Lists Home |
Date Index |
There is a lot of confusion arising from sentences that use "character"
without clarifying whether it is the glyph, collatable unit, Unicode code,
or UTF-* code that is meant. The confusion is one of wrong expectations.
You are right that a Java Character is a UTF-16 code. But making
Java Characters into 24-or 32-bit codes would still not make them
characters in the plain English sense (which is closest to "collatable
units"). A combining umlaut is not really a character for example;
radicals are not ndependent characters, though they may have codepoints.

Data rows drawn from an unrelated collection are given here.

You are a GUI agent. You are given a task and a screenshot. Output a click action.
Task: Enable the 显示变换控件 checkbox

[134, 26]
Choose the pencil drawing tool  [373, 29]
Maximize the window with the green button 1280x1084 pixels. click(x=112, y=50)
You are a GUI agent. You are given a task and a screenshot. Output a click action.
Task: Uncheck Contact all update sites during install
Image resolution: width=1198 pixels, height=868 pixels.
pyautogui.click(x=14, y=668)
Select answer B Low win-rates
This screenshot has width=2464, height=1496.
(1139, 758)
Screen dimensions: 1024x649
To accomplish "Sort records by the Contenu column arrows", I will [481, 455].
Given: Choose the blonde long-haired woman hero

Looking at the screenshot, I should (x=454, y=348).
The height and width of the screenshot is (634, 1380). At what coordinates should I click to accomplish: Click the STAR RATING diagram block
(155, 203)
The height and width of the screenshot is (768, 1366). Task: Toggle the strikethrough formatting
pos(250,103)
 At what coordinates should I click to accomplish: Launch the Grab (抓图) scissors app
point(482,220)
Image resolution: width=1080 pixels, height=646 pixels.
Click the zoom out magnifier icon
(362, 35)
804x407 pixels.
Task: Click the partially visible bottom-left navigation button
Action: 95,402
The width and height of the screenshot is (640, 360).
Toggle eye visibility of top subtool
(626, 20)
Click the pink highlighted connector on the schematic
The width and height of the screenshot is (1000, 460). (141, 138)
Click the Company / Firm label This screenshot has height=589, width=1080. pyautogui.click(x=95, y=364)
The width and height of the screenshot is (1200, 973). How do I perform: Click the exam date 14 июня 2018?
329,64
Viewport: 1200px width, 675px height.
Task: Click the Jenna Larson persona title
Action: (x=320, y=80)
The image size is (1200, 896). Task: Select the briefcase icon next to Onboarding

So, paradoxically, an API that handles real characters properly
probably never has arguments or return results of Character
(or something that is 8, 16, 24, or 32 bits) but instead uses String
(and its variants).
One reason I like normalization is that it removes as many combining
character sequences as possible: making Java Character = collatable
unit more. So surrogates may add a level of handling for Java Characters,
but they don't add any more complexity for Java characters (taken
in the plain English/collatable unit sense).
The semantics of String and Character in the Java documentation
may indeed need to be updated now that Unicode goes beyond BMP
(reminiscent of the banks of the Rhine overflowing in Wagner.)
Probably the Java documentation should be proofread to check that
"character" is never used when "Character" is meant. But it is not
that the length of a String is no longer reliably the number of characters:
it never was--it is the number of Characters, to labour my point.
Anyway, my post was that Java, one of the leaders of the pack, is still
catching up, not that it has arrived at Unicode 4.0. Hence as long
as XML 1.1 is out there in PR for any early implementers who need it,
the critical path for getting better Unicode 3.2+ support in XML is
not an XML 1.1 REC (nor even IRIs) but API/platform infrastructure.
That is why I suggested that XML 1.1 is not urgent.
I think Tim read my "only just reaching" as "has already reached"
which is not what I intended to say.